◆ What the exercise asks: Write out exactly the lines from the one that contains "The width and" down to the last line of the material below, keeping both ends and omitting pictures.

◆ Materials provided:

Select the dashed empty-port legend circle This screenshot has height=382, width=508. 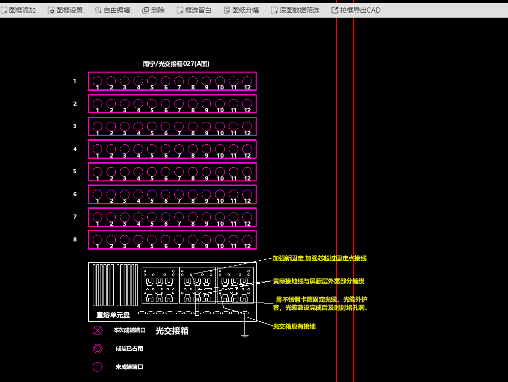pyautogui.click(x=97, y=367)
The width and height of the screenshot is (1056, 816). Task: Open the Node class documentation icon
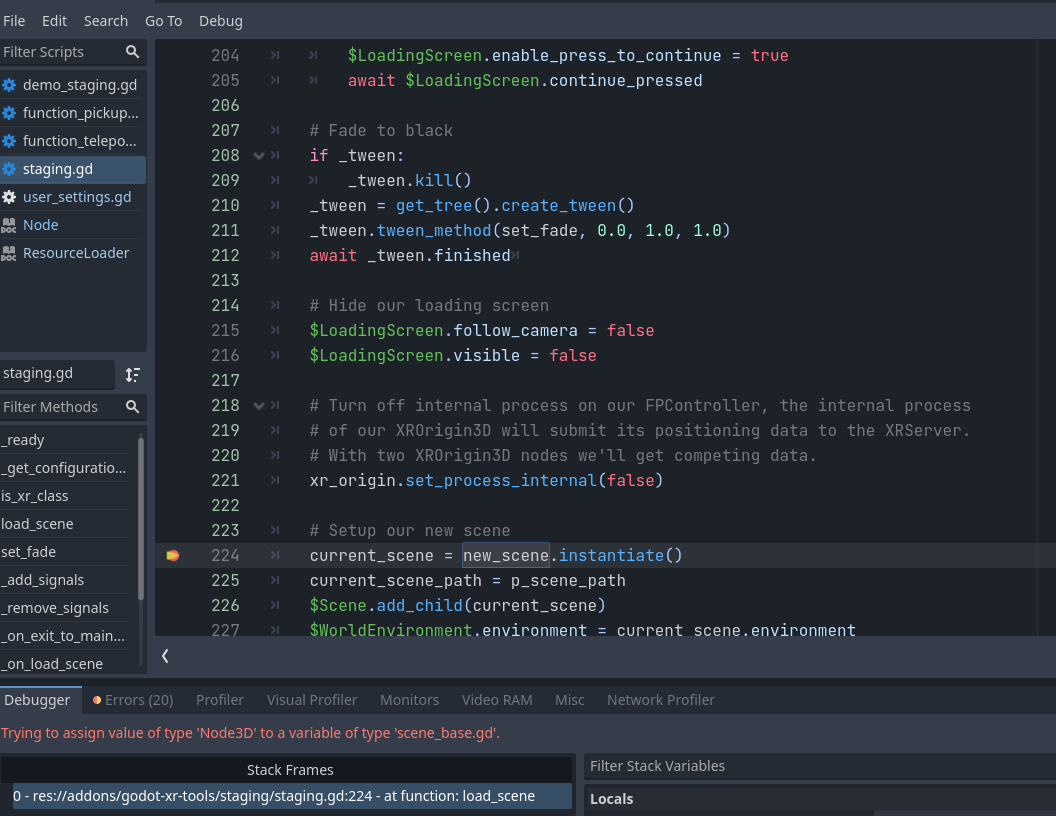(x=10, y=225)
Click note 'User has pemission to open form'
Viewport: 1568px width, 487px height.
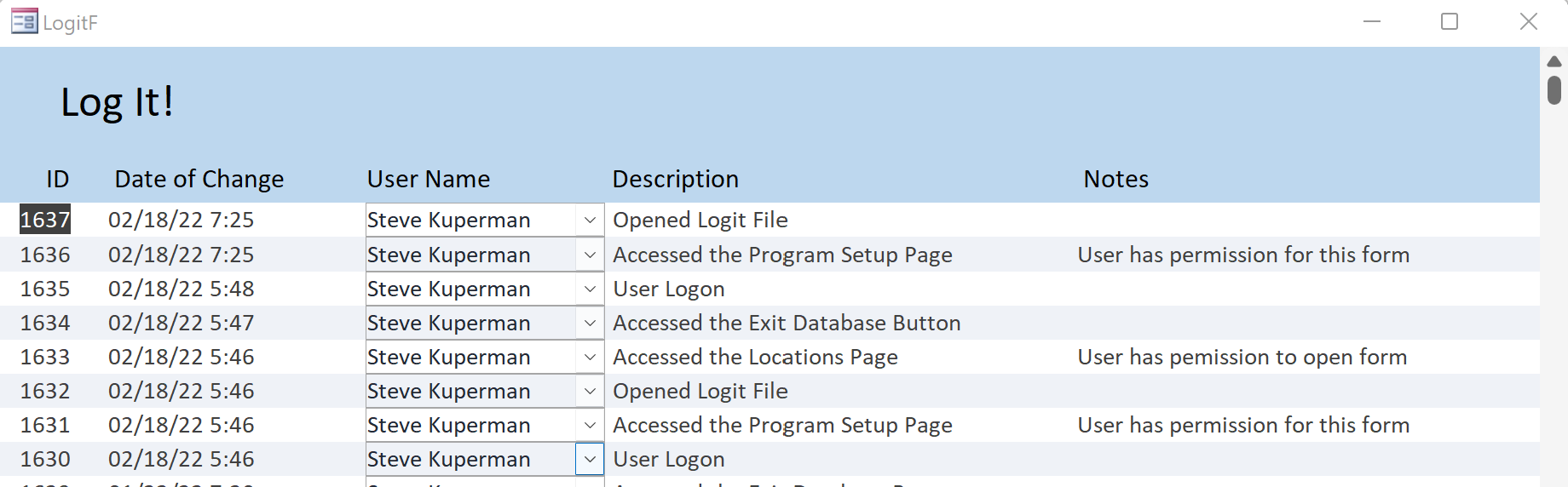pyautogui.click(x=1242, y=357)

◆ Answer to this task:
The width and height of the screenshot is (1056, 816). Task: Open the Node class documentation icon
(x=10, y=225)
Click note 'User has pemission to open form'
Viewport: 1568px width, 487px height.
pyautogui.click(x=1242, y=357)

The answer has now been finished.